Essa desigualdade é herdeira da escravidão, que teve no Brasil uma configuração muito particular1. O sociólogo Jessé Souza demonstra isso claramente. A herança escravocrata, “agora é usada para oprimir todas as classes populares, independente da cor da pele, ainda que a cor da pele negra implique uma maldade a mais (...). O mecanismo sociocultural de formação de classes, diz ele, é tornado invisível, então o racismo da cor da pele é o único fator simbólico percebido na desigualdade do dia a dia”2.
Jessé Souza se serve da pesquisa de Gilberto Freyre, Florestan Fernandes e dos conceitos de Pierre Bourdieu para demonstrar a formação da sociedade de classes no Brasil moderno não em termos econômicos – sejam liberais ou marxistas – mas em termos do que ele chama de “socialização familiar primária”, o chamado “berço” que está na origem do acesso desigual aos capitais econômico e cultural.
Eu não poderia expor aqui sua tese, mas quero destacar ainda três passagens: 1) “Nas nossas classes abandonadas, a produção desde o berço, é do inadaptado à competição social (...) a nossa ralé atual de todas as cores de pele é o inadaptado à competição social que herdou todo o ódio e desprezo que se devotava ao negro antes”3. E o que é o mais grave, 2) “a enorme estigmatização do preconceito escravocrata (...) tende a se introjetar na própria vítima”4; 3) “do mesmo modo que a violência em relação aos escravos era ilimitada, hoje a matança dos pobres que herdaram a maldição do ódio devotado aos escravos comove poucos dentre os privilegiados.”5
Agora pergunto, instigada pela pergunta da Cristina: “desde quando a gente acha normal que militares interceptem os moradores de uma comunidade para fotografar seus rostos e documentos?”
Estou tomando o exemplo da atual intervenção militar no Rio para pensar o tema do Fórum.
O presidente Michel Temer sancionou em outubro o projeto de lei que transfere para a Justiça Militar o julgamento de crimes contra a vida de civis praticadas por militares no exercício de suas funções, como nas missões de Garantia da Lei e da Ordem ou na inédita intervenção federal decretada no Rio de Janeiro6.
O tema de raça surge no século XVIII, como lembrou Jésus em seu texto e foi relembrado aqui pelo Dr. Marcio Aguiar, e vai ser retomado no século XIX como “racismo de Estado”, como assinala Foucault. O racismo irrompe onde o direito à morte é requerido7. Ora, se concordamos que a segregação de raça se transformou na segregação de classe no Brasil, como não ver nesse projeto de lei o racismo que sanciona o direito de vida e de morte? Sim, porque o território atingido pela intervenção é o de favelas, lugar de pobre. E, na verdade, o racismo mais ou menos oculto nessa lei já tem sido praticado fora da lei pelo poder: matar pobre não é crime no Brasil...
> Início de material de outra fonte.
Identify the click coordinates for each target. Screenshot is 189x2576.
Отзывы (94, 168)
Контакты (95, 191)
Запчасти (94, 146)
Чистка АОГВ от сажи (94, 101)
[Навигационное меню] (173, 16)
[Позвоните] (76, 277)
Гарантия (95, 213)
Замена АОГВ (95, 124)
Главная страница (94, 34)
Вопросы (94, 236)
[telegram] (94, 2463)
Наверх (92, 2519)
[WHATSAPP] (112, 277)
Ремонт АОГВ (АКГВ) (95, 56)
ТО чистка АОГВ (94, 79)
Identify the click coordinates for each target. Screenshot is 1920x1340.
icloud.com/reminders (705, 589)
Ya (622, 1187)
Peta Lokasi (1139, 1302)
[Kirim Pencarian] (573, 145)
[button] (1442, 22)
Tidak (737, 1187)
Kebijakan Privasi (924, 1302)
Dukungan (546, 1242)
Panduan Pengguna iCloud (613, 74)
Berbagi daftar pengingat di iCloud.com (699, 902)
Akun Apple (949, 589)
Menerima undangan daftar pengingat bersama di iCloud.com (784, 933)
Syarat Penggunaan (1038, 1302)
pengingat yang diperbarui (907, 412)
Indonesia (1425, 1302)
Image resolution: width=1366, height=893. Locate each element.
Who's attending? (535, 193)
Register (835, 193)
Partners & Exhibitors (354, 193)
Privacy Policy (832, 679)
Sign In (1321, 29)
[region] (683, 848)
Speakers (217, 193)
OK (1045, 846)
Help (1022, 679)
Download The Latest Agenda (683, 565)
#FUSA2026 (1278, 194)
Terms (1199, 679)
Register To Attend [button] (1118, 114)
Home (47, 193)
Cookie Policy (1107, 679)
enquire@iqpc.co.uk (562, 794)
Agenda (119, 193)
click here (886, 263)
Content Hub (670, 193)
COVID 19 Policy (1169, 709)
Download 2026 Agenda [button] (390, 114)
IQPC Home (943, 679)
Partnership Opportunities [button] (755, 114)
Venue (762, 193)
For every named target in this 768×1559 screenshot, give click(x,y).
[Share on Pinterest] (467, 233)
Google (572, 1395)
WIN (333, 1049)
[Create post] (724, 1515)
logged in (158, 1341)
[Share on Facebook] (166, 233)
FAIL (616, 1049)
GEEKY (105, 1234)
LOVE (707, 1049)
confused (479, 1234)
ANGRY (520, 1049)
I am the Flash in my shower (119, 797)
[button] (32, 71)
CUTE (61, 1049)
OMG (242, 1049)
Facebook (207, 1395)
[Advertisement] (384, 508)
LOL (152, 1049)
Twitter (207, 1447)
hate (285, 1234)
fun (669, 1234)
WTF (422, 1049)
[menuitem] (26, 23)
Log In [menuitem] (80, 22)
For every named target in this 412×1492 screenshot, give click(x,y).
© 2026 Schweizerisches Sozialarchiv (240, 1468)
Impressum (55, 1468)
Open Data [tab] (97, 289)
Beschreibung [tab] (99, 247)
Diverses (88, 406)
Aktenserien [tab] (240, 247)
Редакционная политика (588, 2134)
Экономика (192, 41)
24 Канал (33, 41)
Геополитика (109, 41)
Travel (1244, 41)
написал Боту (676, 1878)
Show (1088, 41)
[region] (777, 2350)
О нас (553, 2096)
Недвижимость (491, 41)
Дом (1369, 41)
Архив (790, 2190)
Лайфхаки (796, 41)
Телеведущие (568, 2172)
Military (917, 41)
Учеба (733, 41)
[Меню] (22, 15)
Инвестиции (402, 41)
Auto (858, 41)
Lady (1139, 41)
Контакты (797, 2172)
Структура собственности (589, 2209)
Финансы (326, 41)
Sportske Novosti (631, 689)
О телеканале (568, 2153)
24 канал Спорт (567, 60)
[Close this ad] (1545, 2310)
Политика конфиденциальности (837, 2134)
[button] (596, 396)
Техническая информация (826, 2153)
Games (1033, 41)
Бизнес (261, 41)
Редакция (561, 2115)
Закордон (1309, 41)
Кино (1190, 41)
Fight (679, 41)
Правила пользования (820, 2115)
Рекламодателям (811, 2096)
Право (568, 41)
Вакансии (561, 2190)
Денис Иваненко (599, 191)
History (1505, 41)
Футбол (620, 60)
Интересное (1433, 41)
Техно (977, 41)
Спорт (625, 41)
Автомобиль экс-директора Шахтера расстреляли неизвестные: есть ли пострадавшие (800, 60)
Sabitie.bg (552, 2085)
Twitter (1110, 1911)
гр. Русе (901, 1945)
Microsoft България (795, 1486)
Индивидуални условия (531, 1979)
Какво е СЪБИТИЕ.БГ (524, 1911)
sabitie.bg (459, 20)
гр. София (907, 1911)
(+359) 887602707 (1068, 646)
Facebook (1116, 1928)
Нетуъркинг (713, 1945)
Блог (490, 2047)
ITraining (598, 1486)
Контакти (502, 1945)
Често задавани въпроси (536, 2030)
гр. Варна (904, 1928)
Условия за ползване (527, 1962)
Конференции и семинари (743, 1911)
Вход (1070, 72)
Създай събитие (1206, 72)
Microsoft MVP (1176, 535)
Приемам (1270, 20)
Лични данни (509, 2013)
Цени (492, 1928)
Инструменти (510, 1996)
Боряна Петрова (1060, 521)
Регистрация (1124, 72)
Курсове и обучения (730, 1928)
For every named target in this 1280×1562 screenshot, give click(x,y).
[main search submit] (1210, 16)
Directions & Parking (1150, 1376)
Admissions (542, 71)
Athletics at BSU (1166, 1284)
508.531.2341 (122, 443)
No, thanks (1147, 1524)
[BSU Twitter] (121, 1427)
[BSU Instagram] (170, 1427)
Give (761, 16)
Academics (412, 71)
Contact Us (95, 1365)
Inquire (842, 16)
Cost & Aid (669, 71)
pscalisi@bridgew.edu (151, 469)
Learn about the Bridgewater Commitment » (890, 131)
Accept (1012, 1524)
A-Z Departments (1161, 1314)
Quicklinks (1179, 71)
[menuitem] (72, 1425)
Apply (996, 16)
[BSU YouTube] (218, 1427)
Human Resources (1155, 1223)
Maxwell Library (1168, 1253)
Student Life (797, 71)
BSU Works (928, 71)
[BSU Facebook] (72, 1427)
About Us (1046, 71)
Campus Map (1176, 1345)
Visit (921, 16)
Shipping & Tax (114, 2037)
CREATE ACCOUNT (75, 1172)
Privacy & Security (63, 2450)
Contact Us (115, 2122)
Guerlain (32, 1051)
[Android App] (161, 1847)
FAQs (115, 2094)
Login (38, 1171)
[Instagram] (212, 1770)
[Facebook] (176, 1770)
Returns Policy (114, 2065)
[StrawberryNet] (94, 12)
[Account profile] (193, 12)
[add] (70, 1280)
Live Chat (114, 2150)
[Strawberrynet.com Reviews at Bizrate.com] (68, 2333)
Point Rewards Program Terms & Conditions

E além da impunidade dos crimes eventualmente praticados por militares no exercício de suas funções o que esse projeto sanciona é o julgamento por corte militar de moradores das comunidades sob intervenção militar por crimes contra a honra dos soldados.
A pesquisadora Lena Azevedo relata o caso de um jovem que foi parado dez vezes em um único dia em diferentes pontos da comunidade e na última vez irritou-se, esbravejou e os soldados lhe deram ordem de prisão8.
Voltando à pergunta inicial: essas crianças mortas por balas perdidas, os moradores fichados pelos militares e o jovem interceptado dez vezes em um só dia, não fariam parte do que Florestan Fernandes chamou de “gentinha nacional” e Jessé Souza chamou de “ralé brasileira”?
Jésus Santiago, ao abrir esse debate entre nós, chama a atenção de que “a questão do racismo constitui um dos maiores desafios para a consolidação da democracia que se deseja no Brasil”. Faço minhas as suas palavras e acrescento que, sem diminuir a importância e a especificidade do movimento negro no país — movimento esse que talvez venha a ser responsável por alguma transformação social importante — a questão do racismo atualmente vai além da cor da pele e atinge toda essa “ralé” que herdou o ódio dirigido aos ex-escravos.
Não falo aqui como psicanalista ou membro da EBP, mas como cidadã. Acredito, porém, que a iniciativa lançada por Zadig vai justamente no sentido de nomear o racismo subjacente à dominação nos conflitos sociais brasileiros.
E me pergunto: assim como Jacques-Alain Miller achou que caberia ao psicanalista nomear o fascismo que retornava com a candidatura de Marine Le Pen no ano passado na França, não caberia aqui ao psicanalista nomear o escravagismo oculto na conjuntura política do Brasil hoje?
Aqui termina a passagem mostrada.